Accused Shooter Was Willing To Kill Everyone at Ex-KY Lawmaker’s House To Get His Bunker: Detective

The man accused of shooting and killing a former Kentucky lawmaker’s daughter during a home invasion last month did it to gain access to a bunker beneath the home.

C. Wesley Morgan previously told reporters he thought his “doomsday bunker” might have been the reason Shannon Gilday, 23, broke into his home on February 22 and fatally shot his attorney daughter, 32-year-old Jordan Morgan, as CrimeOnline previously reported.

During a preliminary hearing this week, a Kentucky State Police detective said that Gilday himself confirmed Morgan’s thoughts on the matter.

“He wanted the security of the bunker,” Cameron Allen said, according to the Lexington Herald-Leader. “He stated that his beliefs at the time, given the current political environment in our country as well in the world at this time, and the events that had taken place throughout the world, that he wanted to access this bunker and secure it for himself and his family and friends.”

Gilday, Allen said, said he was willing to kill everyone in the house to get the bunker, which is included in a for sale listing about the house and has been written about by the Herald Leader in the past.
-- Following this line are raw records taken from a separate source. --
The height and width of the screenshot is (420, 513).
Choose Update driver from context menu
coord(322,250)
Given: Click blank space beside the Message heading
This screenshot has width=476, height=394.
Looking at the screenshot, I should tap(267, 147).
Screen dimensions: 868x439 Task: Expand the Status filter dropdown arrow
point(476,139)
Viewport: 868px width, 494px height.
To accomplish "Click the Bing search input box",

The 200-acre estate is listed for sale at $6.5 million.

Allen said that Gilday told him he shot his way in the Morgan mansion “armed with an AR-15 rifle that he had owned at the time and had owned for several years.”

Gilday “confessed to shooting Jordan Morgan numerous times in her bed,” Allen said, as well as engaging in a shootout with her father. He also fired into the bedroom door of the former lawmaker’s teenage daughter because he believed there were more people in that room.
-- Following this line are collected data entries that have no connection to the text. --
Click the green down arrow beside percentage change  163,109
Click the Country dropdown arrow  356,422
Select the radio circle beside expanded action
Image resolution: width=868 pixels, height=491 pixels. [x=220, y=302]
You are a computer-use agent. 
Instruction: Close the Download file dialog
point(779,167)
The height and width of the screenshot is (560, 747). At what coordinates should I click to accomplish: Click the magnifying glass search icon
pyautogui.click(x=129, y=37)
C. Wesley Morgan was wounded in the shooting. Morgan’s wife Lindsay and teenage daughter fled the house during the shoot out and were not hurt.
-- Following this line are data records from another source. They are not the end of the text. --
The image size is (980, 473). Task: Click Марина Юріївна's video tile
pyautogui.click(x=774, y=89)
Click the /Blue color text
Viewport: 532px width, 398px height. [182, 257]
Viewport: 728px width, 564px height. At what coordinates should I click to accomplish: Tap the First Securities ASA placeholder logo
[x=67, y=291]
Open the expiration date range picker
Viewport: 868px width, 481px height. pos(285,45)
Allen also said that search warrants uncovered the AR-15, military fatigues, and a long nylon rope in Gilday’s car. Gilday was wearing the fatigues during the home invasion. A search warrant conducted at Gilday’s apartment located notes and documents linked to the attack, including directions to the home, descriptions of the family’s sleep schedules, and a layout of the mansion with potential access points marked.

According to a search warrant obtained by the Herald Leader, a friend told investigators that Gilday had been dishonorably discharged from the military at some point.

Police named Gilday as the suspect in the shooting on February 23 and arrested him five days later. He was charged with murder, two counts of attempted murder, assault, burglary, and criminal mischief.

At this week’s hearing, Madison District Judge Charles Hardin determined there was probable cause to move forward with the case and sent it to a grand jury. Gilday is being held at the Madison County Detention Center without bond.